One week Hank got caught in a snow storm on his truck route in Maine, so he couldn’t make it home. I honestly don’t remember how I found out since we didn’t have a phone. Maybe he relayed a message to my neighbor, Pat.
I was running out of split firewood, so Pat showed me how to use a maul to split the oak and maple logs length-wise to size: raising that heavy tool over my head, then using the strength of my belly and legs to make a good slice.
Chopping wood. Drawing water. Washing cloth diapers by hand. My day was spent immersed in the most basic of chores. Sometimes, it felt as if we were playing pioneer. Certainly, it was good training for the next time we attempted rural living. We would be smarter.
We lasted in Wilmot until the late spring. The two-and-a-half-hour commute one way was too much for Hank.
We did look at another house in Wilmot to rent, a rambling farmhouse with amenities like indoor plumbing and electricity. But I was wary of the rattraps and boxes of poison set around the house.

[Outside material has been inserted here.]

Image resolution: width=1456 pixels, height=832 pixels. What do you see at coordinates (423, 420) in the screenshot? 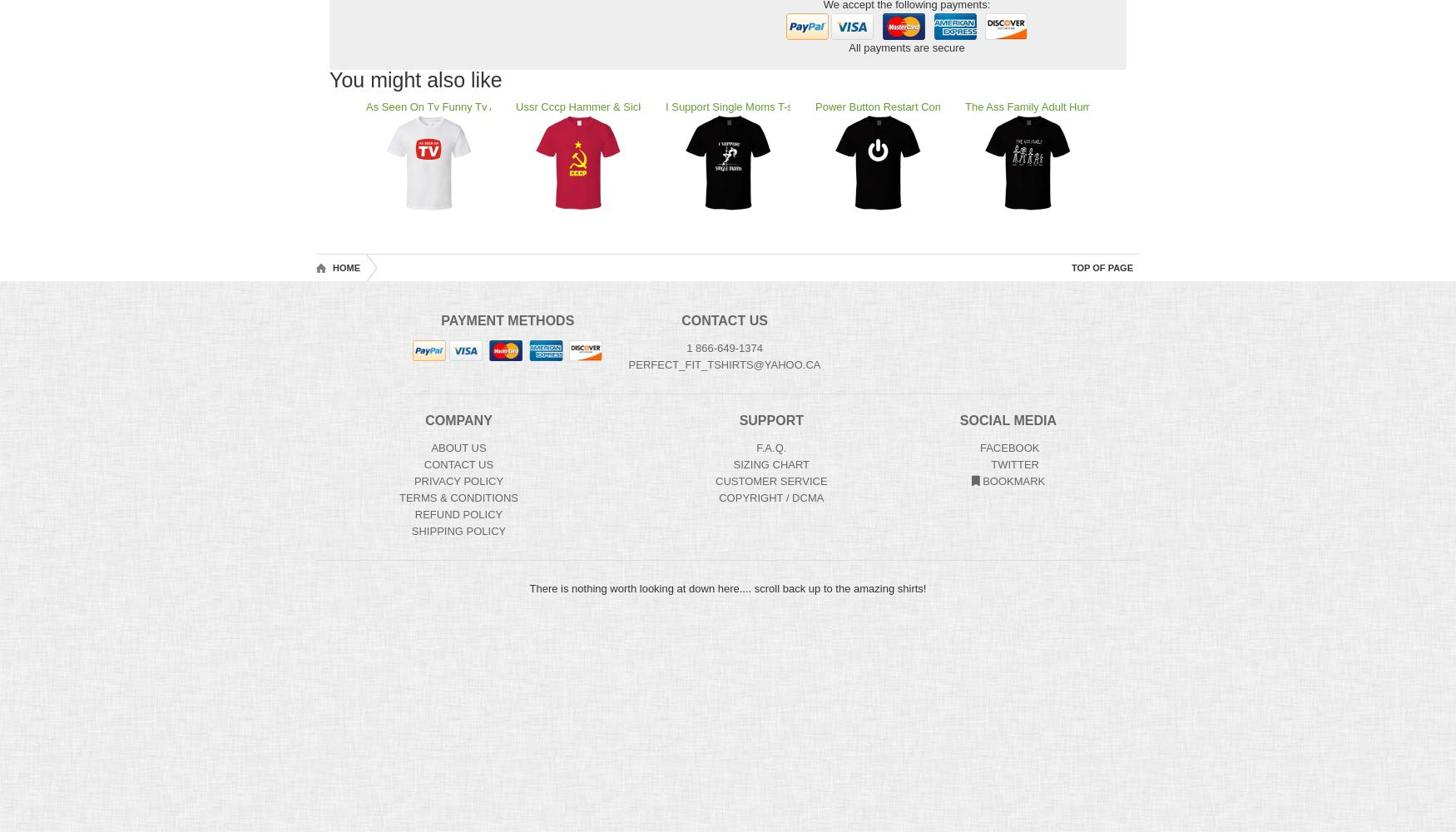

In the kitchen, the previous renter jotted a diary of sorts in pencil on the white kitchen cabinets. A woman, I guessed, wrote about the miserable weather and her wretched loneliness. She noted the dates of storms. “God, not more snow,” she wrote beside one. The entries stopped abruptly mid-winter and I wondered what became of her.
We lived next in Boston, Seattle, and then Boston again before we moved to Worthington, and this time we did a better job with country living.